Stored entries
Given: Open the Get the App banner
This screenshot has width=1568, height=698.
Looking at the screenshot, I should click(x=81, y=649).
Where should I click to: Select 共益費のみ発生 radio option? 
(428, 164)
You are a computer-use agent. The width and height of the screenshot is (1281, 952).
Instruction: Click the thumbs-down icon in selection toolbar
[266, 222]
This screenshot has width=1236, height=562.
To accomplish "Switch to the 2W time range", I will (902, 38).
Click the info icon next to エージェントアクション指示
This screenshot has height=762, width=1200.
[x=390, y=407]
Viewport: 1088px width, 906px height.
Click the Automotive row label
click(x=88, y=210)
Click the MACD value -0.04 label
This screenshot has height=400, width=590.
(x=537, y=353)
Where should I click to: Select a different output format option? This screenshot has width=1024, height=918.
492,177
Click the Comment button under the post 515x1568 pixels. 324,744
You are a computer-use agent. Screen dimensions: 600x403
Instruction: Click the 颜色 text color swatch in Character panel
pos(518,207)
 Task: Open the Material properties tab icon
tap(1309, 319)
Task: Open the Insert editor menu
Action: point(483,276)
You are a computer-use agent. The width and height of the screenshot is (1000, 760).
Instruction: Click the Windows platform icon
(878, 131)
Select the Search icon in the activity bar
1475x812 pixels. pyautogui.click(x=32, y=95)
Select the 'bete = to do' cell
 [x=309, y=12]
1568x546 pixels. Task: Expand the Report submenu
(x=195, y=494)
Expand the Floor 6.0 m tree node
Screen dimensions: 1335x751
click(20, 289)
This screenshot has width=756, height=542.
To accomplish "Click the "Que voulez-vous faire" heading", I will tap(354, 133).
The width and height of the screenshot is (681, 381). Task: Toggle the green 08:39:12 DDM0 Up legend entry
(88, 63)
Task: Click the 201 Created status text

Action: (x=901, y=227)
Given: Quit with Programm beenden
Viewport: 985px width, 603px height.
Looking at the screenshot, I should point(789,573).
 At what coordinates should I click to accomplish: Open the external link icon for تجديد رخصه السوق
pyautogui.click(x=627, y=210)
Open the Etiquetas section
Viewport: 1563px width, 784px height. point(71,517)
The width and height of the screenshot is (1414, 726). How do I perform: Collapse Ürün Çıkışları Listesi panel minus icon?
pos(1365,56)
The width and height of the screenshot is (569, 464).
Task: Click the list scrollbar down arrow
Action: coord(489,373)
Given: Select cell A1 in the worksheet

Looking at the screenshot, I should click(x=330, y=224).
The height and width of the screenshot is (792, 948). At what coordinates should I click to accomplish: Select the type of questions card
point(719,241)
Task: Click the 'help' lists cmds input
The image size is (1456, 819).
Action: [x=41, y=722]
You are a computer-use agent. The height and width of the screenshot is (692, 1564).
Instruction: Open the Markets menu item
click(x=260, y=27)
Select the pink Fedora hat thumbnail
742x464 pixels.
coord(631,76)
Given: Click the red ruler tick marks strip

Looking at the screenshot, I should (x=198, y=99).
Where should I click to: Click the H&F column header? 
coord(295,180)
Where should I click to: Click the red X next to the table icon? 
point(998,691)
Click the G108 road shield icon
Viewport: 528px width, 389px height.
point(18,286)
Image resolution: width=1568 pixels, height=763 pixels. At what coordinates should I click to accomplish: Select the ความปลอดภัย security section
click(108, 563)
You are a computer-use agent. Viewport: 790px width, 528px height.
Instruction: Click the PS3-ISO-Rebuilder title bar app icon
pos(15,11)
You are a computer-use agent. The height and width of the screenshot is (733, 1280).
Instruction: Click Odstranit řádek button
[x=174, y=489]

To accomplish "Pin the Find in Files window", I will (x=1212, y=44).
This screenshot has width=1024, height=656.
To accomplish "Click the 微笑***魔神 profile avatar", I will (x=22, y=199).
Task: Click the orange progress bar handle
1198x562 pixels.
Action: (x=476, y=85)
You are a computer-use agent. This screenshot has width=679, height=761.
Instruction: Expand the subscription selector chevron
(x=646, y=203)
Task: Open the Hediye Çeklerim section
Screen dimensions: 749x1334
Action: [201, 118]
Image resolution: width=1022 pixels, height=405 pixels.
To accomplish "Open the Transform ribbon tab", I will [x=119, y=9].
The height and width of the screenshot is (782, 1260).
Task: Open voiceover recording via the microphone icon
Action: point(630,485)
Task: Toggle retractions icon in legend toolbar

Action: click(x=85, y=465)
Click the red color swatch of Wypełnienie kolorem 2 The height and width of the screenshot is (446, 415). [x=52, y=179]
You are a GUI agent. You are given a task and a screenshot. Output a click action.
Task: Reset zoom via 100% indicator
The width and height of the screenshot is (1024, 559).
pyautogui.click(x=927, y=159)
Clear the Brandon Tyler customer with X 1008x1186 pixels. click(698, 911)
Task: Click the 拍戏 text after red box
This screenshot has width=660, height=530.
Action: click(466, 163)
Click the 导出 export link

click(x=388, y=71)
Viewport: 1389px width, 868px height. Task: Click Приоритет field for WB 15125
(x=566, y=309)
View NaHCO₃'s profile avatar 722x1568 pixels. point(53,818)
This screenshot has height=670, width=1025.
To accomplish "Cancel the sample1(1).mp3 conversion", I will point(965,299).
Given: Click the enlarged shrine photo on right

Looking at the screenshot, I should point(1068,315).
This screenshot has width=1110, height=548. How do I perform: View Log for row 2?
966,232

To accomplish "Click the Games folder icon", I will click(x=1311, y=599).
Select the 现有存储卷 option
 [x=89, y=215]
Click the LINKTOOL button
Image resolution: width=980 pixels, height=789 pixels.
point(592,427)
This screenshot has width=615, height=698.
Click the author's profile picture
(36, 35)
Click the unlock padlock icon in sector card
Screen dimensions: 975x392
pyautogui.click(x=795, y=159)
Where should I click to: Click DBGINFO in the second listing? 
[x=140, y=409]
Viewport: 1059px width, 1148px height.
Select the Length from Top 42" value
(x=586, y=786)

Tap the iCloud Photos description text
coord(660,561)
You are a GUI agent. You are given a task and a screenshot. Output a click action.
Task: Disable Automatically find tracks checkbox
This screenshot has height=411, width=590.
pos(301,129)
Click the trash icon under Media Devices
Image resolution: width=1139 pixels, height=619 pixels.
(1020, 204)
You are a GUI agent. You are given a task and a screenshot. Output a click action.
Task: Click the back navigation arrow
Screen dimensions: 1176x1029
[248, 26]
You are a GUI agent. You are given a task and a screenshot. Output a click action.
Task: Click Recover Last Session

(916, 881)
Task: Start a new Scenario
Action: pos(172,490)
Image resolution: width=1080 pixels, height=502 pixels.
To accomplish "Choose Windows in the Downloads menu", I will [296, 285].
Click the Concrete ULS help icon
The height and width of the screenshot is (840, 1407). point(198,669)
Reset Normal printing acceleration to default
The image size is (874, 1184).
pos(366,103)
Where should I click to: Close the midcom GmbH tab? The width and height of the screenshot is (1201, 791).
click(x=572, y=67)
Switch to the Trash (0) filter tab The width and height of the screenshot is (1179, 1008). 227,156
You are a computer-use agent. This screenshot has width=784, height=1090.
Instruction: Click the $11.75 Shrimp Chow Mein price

*WHAT THIS TASK INVOLVES*
Could you write out the lines of the stored entries between the line holding "Select the 现有存储卷 option" and the line holding "Switch to the Trash", inclusive, reproducing them exactly?

*TASK ANSWER*
Select the 现有存储卷 option
 [x=89, y=215]
Click the LINKTOOL button
Image resolution: width=980 pixels, height=789 pixels.
point(592,427)
This screenshot has width=615, height=698.
Click the author's profile picture
(36, 35)
Click the unlock padlock icon in sector card
Screen dimensions: 975x392
pyautogui.click(x=795, y=159)
Where should I click to: Click DBGINFO in the second listing? 
[x=140, y=409]
Viewport: 1059px width, 1148px height.
Select the Length from Top 42" value
(x=586, y=786)

Tap the iCloud Photos description text
coord(660,561)
You are a GUI agent. You are given a task and a screenshot. Output a click action.
Task: Disable Automatically find tracks checkbox
This screenshot has height=411, width=590.
pos(301,129)
Click the trash icon under Media Devices
Image resolution: width=1139 pixels, height=619 pixels.
(1020, 204)
You are a GUI agent. You are given a task and a screenshot. Output a click action.
Task: Click the back navigation arrow
Screen dimensions: 1176x1029
[248, 26]
You are a GUI agent. You are given a task and a screenshot. Output a click action.
Task: Click Recover Last Session

(916, 881)
Task: Start a new Scenario
Action: pos(172,490)
Image resolution: width=1080 pixels, height=502 pixels.
To accomplish "Choose Windows in the Downloads menu", I will [296, 285].
Click the Concrete ULS help icon
The height and width of the screenshot is (840, 1407). point(198,669)
Reset Normal printing acceleration to default
The image size is (874, 1184).
pos(366,103)
Where should I click to: Close the midcom GmbH tab? The width and height of the screenshot is (1201, 791).
click(x=572, y=67)
Switch to the Trash (0) filter tab The width and height of the screenshot is (1179, 1008). 227,156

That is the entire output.